[Word and element location records]
^^^^
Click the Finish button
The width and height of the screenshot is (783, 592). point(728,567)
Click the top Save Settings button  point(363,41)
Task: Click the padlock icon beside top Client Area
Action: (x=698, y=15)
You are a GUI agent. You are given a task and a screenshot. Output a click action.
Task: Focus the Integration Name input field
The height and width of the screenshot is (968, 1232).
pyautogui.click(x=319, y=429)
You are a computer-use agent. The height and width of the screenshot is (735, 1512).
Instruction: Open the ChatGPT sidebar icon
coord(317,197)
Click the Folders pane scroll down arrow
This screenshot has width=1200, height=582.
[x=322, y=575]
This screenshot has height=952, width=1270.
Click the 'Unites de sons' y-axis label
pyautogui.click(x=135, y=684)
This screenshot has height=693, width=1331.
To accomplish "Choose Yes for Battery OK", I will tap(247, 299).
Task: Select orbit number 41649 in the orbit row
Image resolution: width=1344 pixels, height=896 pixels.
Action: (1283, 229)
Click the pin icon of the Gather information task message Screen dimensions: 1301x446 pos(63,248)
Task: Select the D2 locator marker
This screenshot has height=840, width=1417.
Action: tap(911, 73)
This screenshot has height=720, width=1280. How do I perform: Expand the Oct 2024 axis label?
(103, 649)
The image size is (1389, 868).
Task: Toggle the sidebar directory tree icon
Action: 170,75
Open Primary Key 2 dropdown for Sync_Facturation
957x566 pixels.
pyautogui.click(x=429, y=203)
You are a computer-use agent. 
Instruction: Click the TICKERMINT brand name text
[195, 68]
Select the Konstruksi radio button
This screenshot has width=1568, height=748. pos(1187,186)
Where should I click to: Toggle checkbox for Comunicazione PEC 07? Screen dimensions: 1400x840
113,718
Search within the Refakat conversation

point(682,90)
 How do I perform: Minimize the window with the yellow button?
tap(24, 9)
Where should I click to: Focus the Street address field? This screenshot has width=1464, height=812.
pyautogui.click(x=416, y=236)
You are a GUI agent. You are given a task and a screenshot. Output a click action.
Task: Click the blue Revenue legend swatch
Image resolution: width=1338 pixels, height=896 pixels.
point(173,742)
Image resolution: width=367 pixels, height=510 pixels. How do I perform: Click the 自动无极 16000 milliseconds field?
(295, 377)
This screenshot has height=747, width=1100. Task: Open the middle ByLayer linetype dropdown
^^^^
Goal: Return every line above verbatim, with no additions or changes.

Task result:
Click the Finish button
The width and height of the screenshot is (783, 592). point(728,567)
Click the top Save Settings button  point(363,41)
Task: Click the padlock icon beside top Client Area
Action: (x=698, y=15)
You are a GUI agent. You are given a task and a screenshot. Output a click action.
Task: Focus the Integration Name input field
The height and width of the screenshot is (968, 1232).
pyautogui.click(x=319, y=429)
You are a computer-use agent. The height and width of the screenshot is (735, 1512).
Instruction: Open the ChatGPT sidebar icon
coord(317,197)
Click the Folders pane scroll down arrow
This screenshot has width=1200, height=582.
[x=322, y=575]
This screenshot has height=952, width=1270.
Click the 'Unites de sons' y-axis label
pyautogui.click(x=135, y=684)
This screenshot has height=693, width=1331.
To accomplish "Choose Yes for Battery OK", I will tap(247, 299).
Task: Select orbit number 41649 in the orbit row
Image resolution: width=1344 pixels, height=896 pixels.
Action: (1283, 229)
Click the pin icon of the Gather information task message Screen dimensions: 1301x446 pos(63,248)
Task: Select the D2 locator marker
This screenshot has height=840, width=1417.
Action: tap(911, 73)
This screenshot has height=720, width=1280. How do I perform: Expand the Oct 2024 axis label?
(103, 649)
The image size is (1389, 868).
Task: Toggle the sidebar directory tree icon
Action: 170,75
Open Primary Key 2 dropdown for Sync_Facturation
957x566 pixels.
pyautogui.click(x=429, y=203)
You are a computer-use agent. 
Instruction: Click the TICKERMINT brand name text
[195, 68]
Select the Konstruksi radio button
This screenshot has width=1568, height=748. pos(1187,186)
Where should I click to: Toggle checkbox for Comunicazione PEC 07? Screen dimensions: 1400x840
113,718
Search within the Refakat conversation

point(682,90)
 How do I perform: Minimize the window with the yellow button?
tap(24, 9)
Where should I click to: Focus the Street address field? This screenshot has width=1464, height=812.
pyautogui.click(x=416, y=236)
You are a GUI agent. You are given a task and a screenshot. Output a click action.
Task: Click the blue Revenue legend swatch
Image resolution: width=1338 pixels, height=896 pixels.
point(173,742)
Image resolution: width=367 pixels, height=510 pixels. How do I perform: Click the 自动无极 16000 milliseconds field?
(295, 377)
This screenshot has height=747, width=1100. Task: Open the middle ByLayer linetype dropdown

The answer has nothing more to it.